President Trump, for one, has taken to calling Warren “Pocahontas,” while Native American groups have increased pressure on the liberal senator to distance herself from the claim.

Ayyadurai first displayed campaign signs on the bus last March, initially with the message “Shiva 4 Senate/Be the Light,” then “Shiva U.S. Senate/Fight for America.”

But when he put up his new campaign slogan on March 17, city officials immediately threatened him with $300 per day in fines over alleged zoning violations.

“This is a political vendetta by city officials who are supporters of Elizabeth Warren,” Ayyadurai, who was born in Bombay, India, told The Washington Times.

“They didn’t say anything when we had the first sign,” he said. “It was only when we put up, ‘Only a real Indian can defeat the fake India,’ so it’s clearly trying to censor speech.”

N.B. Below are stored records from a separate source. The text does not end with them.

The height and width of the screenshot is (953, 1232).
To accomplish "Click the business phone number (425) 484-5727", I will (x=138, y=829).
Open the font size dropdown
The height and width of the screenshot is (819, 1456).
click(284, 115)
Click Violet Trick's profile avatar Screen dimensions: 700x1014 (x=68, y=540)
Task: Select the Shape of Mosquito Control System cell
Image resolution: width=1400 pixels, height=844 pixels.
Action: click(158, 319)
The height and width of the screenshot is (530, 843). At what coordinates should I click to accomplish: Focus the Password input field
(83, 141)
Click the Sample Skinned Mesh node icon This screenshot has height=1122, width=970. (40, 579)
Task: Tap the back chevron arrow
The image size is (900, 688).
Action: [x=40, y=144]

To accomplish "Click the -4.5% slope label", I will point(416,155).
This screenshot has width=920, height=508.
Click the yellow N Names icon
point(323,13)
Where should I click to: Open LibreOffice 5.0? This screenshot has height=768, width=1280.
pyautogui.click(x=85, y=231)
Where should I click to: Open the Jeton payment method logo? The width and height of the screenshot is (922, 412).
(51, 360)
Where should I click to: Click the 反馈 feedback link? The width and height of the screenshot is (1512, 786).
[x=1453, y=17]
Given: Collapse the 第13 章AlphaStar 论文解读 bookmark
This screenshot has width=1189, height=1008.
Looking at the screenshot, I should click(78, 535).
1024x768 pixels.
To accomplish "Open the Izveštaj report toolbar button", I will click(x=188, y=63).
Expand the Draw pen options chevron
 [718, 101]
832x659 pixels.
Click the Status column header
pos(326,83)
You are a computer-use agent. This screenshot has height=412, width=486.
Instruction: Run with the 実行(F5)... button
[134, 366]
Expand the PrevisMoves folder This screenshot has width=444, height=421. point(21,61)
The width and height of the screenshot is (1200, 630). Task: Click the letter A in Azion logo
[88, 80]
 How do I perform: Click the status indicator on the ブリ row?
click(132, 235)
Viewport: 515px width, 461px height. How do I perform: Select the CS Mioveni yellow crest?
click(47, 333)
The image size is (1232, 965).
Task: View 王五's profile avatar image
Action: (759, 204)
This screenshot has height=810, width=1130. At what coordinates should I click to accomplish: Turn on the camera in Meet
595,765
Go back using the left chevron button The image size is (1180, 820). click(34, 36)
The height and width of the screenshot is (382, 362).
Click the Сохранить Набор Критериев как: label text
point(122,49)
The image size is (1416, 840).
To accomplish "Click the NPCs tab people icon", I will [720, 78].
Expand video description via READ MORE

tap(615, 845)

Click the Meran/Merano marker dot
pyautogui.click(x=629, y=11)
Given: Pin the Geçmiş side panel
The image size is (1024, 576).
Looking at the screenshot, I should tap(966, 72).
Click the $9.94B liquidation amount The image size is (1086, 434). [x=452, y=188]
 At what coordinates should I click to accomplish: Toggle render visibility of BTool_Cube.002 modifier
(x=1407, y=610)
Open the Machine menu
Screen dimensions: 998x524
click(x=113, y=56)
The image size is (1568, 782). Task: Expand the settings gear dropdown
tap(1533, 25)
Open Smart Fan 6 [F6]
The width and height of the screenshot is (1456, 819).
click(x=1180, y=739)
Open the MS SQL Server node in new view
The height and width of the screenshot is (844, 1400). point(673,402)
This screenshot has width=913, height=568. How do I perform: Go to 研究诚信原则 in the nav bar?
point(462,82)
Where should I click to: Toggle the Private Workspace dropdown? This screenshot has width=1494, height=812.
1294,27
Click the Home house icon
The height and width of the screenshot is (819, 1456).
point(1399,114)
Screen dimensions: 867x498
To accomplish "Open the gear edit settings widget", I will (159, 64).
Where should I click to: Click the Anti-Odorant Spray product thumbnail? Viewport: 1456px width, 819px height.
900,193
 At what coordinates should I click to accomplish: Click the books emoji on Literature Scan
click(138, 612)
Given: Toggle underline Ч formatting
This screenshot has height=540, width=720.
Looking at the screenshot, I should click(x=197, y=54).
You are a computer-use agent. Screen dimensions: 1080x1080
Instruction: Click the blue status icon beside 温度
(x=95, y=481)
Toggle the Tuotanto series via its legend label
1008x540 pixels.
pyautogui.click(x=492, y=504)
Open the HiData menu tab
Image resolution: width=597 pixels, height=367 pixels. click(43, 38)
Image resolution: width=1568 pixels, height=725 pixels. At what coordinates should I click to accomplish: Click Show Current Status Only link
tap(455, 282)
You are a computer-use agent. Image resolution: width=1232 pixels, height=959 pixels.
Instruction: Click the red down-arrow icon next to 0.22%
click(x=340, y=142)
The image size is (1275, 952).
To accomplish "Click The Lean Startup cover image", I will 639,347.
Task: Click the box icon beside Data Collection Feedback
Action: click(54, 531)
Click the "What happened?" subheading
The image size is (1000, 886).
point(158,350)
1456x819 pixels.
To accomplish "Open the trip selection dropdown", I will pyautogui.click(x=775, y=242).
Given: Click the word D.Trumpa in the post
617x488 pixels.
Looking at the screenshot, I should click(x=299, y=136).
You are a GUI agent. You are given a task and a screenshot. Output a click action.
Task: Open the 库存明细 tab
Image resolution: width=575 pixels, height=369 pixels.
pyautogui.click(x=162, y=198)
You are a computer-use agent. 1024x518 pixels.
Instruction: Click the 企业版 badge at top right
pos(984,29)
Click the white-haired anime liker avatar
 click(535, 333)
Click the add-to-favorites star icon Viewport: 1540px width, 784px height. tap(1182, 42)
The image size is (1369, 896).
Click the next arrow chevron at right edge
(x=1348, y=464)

Ayyadurai said the banner isn’t coming down, and he’s now suing the city in federal court over free-speech violations.

“We will not remove the slogan from our bus,” he said. “We will defend the First Amendment, and we will fight this egregious attack on the First Amendment, at any cost.”

Cambridge building inspector Branden Vigneault wrote in an April 5 letter to Ayyadurai that he received “a series of anonymous complaints” about the campaign signs, which cover both sides of the large bus.

Vigneault wrote that an inspection determined the signs were put up “without approvals and permits” and violate zoning.

Ayyadurai contends the building code applies to buildings, not buses.

And while he’s calling BS on city officials, Cherokee genealogist Twila Barnes has called BS on Warren’s family Indian stories.

“The problem with Warren’s story is that none of the evidence supports it,” she wrote in her blog Thoughts from Polly’s Granddaughter.